PROMPT » Output each entry in full so that the result matches the data exactly.

RECORD EXCERPTS »
%%

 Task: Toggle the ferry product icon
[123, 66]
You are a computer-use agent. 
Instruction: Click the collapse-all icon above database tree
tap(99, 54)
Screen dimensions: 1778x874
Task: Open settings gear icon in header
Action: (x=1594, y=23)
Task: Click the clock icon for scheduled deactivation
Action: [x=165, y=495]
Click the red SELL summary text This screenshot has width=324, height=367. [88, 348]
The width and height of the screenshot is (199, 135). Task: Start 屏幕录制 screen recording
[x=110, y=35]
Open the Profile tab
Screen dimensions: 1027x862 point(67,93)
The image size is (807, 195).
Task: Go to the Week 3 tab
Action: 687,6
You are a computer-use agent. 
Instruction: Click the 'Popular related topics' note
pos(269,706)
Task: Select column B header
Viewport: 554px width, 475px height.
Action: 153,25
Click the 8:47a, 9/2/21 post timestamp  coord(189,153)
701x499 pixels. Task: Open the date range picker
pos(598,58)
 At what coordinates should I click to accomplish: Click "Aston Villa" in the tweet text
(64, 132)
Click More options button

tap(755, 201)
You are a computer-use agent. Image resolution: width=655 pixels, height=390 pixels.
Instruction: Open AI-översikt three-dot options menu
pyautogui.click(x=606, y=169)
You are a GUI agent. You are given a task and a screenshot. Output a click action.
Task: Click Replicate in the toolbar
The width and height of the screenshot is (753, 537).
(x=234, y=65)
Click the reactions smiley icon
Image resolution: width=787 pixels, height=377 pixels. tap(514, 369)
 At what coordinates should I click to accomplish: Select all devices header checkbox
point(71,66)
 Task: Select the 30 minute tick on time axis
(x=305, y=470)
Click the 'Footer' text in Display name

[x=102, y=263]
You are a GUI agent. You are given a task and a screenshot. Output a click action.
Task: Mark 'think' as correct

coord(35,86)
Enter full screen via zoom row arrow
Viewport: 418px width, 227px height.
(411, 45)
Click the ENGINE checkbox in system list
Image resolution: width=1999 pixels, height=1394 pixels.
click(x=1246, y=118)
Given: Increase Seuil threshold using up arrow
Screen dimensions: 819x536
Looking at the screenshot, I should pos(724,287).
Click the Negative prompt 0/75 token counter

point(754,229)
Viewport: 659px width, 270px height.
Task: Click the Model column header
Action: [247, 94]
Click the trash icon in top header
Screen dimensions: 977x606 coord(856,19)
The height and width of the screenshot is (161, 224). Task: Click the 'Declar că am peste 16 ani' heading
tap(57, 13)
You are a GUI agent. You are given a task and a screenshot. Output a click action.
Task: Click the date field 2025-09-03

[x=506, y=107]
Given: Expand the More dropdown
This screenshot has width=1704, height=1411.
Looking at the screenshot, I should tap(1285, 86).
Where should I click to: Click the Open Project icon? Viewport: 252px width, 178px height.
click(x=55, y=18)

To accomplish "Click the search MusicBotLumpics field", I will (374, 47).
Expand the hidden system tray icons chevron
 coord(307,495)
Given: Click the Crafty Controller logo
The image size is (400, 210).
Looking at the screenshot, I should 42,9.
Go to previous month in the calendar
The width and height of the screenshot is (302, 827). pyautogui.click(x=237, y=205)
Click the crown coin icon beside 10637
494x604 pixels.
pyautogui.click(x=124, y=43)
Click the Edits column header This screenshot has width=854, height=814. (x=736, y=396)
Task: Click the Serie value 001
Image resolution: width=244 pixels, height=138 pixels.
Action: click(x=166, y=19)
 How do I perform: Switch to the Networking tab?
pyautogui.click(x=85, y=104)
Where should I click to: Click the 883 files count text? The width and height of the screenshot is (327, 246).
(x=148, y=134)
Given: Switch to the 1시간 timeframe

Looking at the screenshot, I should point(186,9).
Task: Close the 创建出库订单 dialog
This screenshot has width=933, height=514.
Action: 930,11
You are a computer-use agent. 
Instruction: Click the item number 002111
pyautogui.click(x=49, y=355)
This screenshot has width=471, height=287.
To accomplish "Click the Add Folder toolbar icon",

%%

WRITTEN ANSWER »
 Task: Toggle the ferry product icon
[123, 66]
You are a computer-use agent. 
Instruction: Click the collapse-all icon above database tree
tap(99, 54)
Screen dimensions: 1778x874
Task: Open settings gear icon in header
Action: (x=1594, y=23)
Task: Click the clock icon for scheduled deactivation
Action: [x=165, y=495]
Click the red SELL summary text This screenshot has width=324, height=367. [88, 348]
The width and height of the screenshot is (199, 135). Task: Start 屏幕录制 screen recording
[x=110, y=35]
Open the Profile tab
Screen dimensions: 1027x862 point(67,93)
The image size is (807, 195).
Task: Go to the Week 3 tab
Action: 687,6
You are a computer-use agent. 
Instruction: Click the 'Popular related topics' note
pos(269,706)
Task: Select column B header
Viewport: 554px width, 475px height.
Action: 153,25
Click the 8:47a, 9/2/21 post timestamp  coord(189,153)
701x499 pixels. Task: Open the date range picker
pos(598,58)
 At what coordinates should I click to accomplish: Click "Aston Villa" in the tweet text
(64, 132)
Click More options button

tap(755, 201)
You are a computer-use agent. Image resolution: width=655 pixels, height=390 pixels.
Instruction: Open AI-översikt three-dot options menu
pyautogui.click(x=606, y=169)
You are a GUI agent. You are given a task and a screenshot. Output a click action.
Task: Click Replicate in the toolbar
The width and height of the screenshot is (753, 537).
(x=234, y=65)
Click the reactions smiley icon
Image resolution: width=787 pixels, height=377 pixels. tap(514, 369)
 At what coordinates should I click to accomplish: Select all devices header checkbox
point(71,66)
 Task: Select the 30 minute tick on time axis
(x=305, y=470)
Click the 'Footer' text in Display name

[x=102, y=263]
You are a GUI agent. You are given a task and a screenshot. Output a click action.
Task: Mark 'think' as correct

coord(35,86)
Enter full screen via zoom row arrow
Viewport: 418px width, 227px height.
(411, 45)
Click the ENGINE checkbox in system list
Image resolution: width=1999 pixels, height=1394 pixels.
click(x=1246, y=118)
Given: Increase Seuil threshold using up arrow
Screen dimensions: 819x536
Looking at the screenshot, I should pos(724,287).
Click the Negative prompt 0/75 token counter

point(754,229)
Viewport: 659px width, 270px height.
Task: Click the Model column header
Action: [247, 94]
Click the trash icon in top header
Screen dimensions: 977x606 coord(856,19)
The height and width of the screenshot is (161, 224). Task: Click the 'Declar că am peste 16 ani' heading
tap(57, 13)
You are a GUI agent. You are given a task and a screenshot. Output a click action.
Task: Click the date field 2025-09-03

[x=506, y=107]
Given: Expand the More dropdown
This screenshot has width=1704, height=1411.
Looking at the screenshot, I should tap(1285, 86).
Where should I click to: Click the Open Project icon? Viewport: 252px width, 178px height.
click(x=55, y=18)

To accomplish "Click the search MusicBotLumpics field", I will (374, 47).
Expand the hidden system tray icons chevron
 coord(307,495)
Given: Click the Crafty Controller logo
The image size is (400, 210).
Looking at the screenshot, I should 42,9.
Go to previous month in the calendar
The width and height of the screenshot is (302, 827). pyautogui.click(x=237, y=205)
Click the crown coin icon beside 10637
494x604 pixels.
pyautogui.click(x=124, y=43)
Click the Edits column header This screenshot has width=854, height=814. (x=736, y=396)
Task: Click the Serie value 001
Image resolution: width=244 pixels, height=138 pixels.
Action: click(x=166, y=19)
 How do I perform: Switch to the Networking tab?
pyautogui.click(x=85, y=104)
Where should I click to: Click the 883 files count text? The width and height of the screenshot is (327, 246).
(x=148, y=134)
Given: Switch to the 1시간 timeframe

Looking at the screenshot, I should point(186,9).
Task: Close the 创建出库订单 dialog
This screenshot has width=933, height=514.
Action: 930,11
You are a computer-use agent. 
Instruction: Click the item number 002111
pyautogui.click(x=49, y=355)
This screenshot has width=471, height=287.
To accomplish "Click the Add Folder toolbar icon",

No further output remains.